Une situation classique : une famille qui se recompose, une fillette qui a perdu un père adoré, et qui s'est habituée à vivre seule avec sa mère, quand soudain la situation change.
Le résumé nous promet une situation difficile au début, puis qui s'améliore, chacun s'habituant à vivre ensemble. Et on espère donc que ce roman pourra aider les enfants dans la même situation.
Hélas, j'ai trouvé que les adultes font vraiment tout pour que ça se passe mal.
Le beau-père critique sans cesse Victoire, notamment en lui reprochant de lire beaucoup. On la gronde constamment, au lieu de s'inquiéter de ce qu'elle ressent.
La mère, sous prétexte de nouveau bébé, ne la câline plus du tout.
Dès le départ : lui annoncer en même temps : un nouveau père (alors que non, c'est juste un beau-père, aucune raison d'être son père), un déménagement lointain, et un nouveau bébé qui arrive. Sans du tout se soucier de ce qu'elle peut en penser.
Elle n'a pas encore pu faire le deuil de son père, surtout qu'on n'en parle jamais (et elle n'ose pas en parler, pour ne pas faire de peine à sa mère. Car Victoire s'inquiète des autres, si les autres ne s'inquiètent pas d'elle) et on veut lui enlever son nom, tout ce qui lui reste de ce père aimé, pour lui donner celui du nouveau !! (adoption).
Bref, bien que les réactions de la fillette soient bien vues, je n'ai rien trouvé ici de nature à rassurer des enfants désemparés par la perte d'un parent.
Même si, par la force des choses, elle finit par s'habituer à la situation, n'ayant pas le choix.
Dommage.
J'ai aimé retrouver des termes du Midi (mon enfance !) dans le vocabulaire du beau-père, mais je ne suis pas sûre que ça ne complique pas encore la situation de Victoire, pour qui ce langage parfois excessif (voire grossier) est aussi étranger que le reste.
Je déplore la faute d'orthographe sur le général de Gaulle ("de Gaule").
Je sais bien qu'une coquille dans un roman, ça peut arriver, et que quand le texte n'en est pas truffé, on ne va pas se plaindre.
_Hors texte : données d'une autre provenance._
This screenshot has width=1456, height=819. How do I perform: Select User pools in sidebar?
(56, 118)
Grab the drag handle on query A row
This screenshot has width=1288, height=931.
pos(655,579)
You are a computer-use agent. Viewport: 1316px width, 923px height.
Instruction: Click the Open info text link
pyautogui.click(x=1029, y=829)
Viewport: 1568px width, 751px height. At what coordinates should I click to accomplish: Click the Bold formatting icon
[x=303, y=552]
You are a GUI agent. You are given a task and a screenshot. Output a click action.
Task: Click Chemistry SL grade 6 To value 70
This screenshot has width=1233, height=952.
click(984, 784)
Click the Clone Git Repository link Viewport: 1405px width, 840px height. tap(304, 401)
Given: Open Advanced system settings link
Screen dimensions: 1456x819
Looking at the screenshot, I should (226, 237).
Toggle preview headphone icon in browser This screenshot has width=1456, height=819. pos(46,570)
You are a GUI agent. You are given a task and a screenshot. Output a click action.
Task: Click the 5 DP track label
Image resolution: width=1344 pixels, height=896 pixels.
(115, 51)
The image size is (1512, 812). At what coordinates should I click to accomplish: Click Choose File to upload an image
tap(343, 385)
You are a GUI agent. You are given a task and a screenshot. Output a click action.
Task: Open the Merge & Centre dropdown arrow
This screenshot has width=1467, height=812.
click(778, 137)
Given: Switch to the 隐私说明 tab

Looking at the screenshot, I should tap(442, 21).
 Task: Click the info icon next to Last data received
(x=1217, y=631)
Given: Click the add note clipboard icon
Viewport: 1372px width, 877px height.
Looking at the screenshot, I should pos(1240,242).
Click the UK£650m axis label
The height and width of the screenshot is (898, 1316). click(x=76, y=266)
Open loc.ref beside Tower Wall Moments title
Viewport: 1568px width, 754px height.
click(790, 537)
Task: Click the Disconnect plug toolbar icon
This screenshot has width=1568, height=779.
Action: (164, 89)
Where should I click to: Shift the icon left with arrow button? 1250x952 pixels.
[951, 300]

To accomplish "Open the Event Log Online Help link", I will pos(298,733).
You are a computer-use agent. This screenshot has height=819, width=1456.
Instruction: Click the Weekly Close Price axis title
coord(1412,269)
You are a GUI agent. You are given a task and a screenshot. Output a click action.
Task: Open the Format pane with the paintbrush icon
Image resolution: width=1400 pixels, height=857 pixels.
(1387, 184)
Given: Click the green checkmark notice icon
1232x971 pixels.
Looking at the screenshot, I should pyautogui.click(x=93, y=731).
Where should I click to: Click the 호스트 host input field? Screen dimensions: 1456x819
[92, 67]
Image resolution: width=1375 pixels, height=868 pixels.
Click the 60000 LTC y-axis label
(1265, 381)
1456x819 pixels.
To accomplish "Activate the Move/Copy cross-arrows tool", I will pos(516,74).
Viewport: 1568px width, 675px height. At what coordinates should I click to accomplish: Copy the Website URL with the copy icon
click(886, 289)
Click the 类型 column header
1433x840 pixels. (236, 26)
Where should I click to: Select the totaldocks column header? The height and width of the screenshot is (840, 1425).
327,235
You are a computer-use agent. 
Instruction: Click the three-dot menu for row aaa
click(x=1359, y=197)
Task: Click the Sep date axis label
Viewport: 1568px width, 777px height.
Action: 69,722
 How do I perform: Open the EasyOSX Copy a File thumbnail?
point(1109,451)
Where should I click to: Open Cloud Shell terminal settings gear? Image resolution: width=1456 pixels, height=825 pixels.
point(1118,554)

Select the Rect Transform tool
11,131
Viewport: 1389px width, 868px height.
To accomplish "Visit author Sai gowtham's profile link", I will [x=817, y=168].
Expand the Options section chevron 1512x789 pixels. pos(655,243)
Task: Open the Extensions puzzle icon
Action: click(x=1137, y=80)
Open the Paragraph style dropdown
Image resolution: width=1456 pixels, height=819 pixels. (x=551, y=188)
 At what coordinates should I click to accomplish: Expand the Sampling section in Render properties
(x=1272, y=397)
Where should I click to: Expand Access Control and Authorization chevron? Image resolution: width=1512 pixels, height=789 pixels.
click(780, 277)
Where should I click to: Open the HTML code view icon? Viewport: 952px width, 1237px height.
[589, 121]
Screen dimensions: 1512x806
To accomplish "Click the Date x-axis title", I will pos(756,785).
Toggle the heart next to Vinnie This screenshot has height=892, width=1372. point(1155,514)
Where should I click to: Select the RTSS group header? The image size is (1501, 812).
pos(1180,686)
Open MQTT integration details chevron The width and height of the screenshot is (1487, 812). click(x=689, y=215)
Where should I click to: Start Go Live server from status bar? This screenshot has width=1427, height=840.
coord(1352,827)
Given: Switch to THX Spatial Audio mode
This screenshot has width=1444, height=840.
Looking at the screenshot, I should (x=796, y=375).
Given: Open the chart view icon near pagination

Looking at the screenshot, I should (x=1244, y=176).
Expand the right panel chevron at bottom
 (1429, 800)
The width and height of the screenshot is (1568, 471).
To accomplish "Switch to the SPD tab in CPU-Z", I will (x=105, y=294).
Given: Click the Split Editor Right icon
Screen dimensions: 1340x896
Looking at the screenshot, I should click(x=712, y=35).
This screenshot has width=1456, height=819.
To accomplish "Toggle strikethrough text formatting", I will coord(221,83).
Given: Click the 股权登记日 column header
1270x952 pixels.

Mais je trouve cette erreur particulièrement regrettable dans un livre pour enfant, d'autant plus qu'elle est indétectable quand on ignore le personnage. Pas comme un mot mal écrit, où on voit bien l'erreur.
Extraits :
Mon père est mort brutalement d'un accident du travail et, chaque jour qui passe, on s'applique à contourner proprement l'événement.
Parfois le soir, blottie sous ma couette, je crois devenir folle à cause de toute cette peine qui n'est pas dite.
***
Par vents et marées, quand le nouveau père nous garde, on est dehors à se les geler. À la maison, d'après lui, on s'ensuque, on s'abrutit, on se ramollit le cerveau. Au mistral, notre esprit s'aère.
***
- J'ai envie de vomir.
- Pute borgne, retiens-toi, je peux pas m'arrêter là !
***
Le nouveau père a passé son détecteur sur le ventre de ma mère pour "voir un peu si ça va sonner".
Au début, ça l'a fait rigoler mais au bout d'un moment, elle s'est énervée et elle lui a demandé d'arrêter parce qu'avec ses conneries, il allait lui déplacer son stérilet.
[Était-ce indispensable dans un roman pour enfant ?]
Éditeur : Actes sud Jeunesse - 8 avril 2026 - Nouveauté
128 pages - 13.80 €
Lu en numérique via NetGalley que je remercie.